#### STATED PROBLEM:
Change every occurrence of "dropdown" to "menu" in the data below, leaving everything else unchanged.

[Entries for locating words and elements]
□ □ □ □ □ □ □

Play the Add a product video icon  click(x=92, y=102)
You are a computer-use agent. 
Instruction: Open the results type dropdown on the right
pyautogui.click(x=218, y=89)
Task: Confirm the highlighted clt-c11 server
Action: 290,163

□ □ □ □ □ □ □

#### EXERCISE RESPONSE:
Play the Add a product video icon  click(x=92, y=102)
You are a computer-use agent. 
Instruction: Open the results type menu on the right
pyautogui.click(x=218, y=89)
Task: Confirm the highlighted clt-c11 server
Action: 290,163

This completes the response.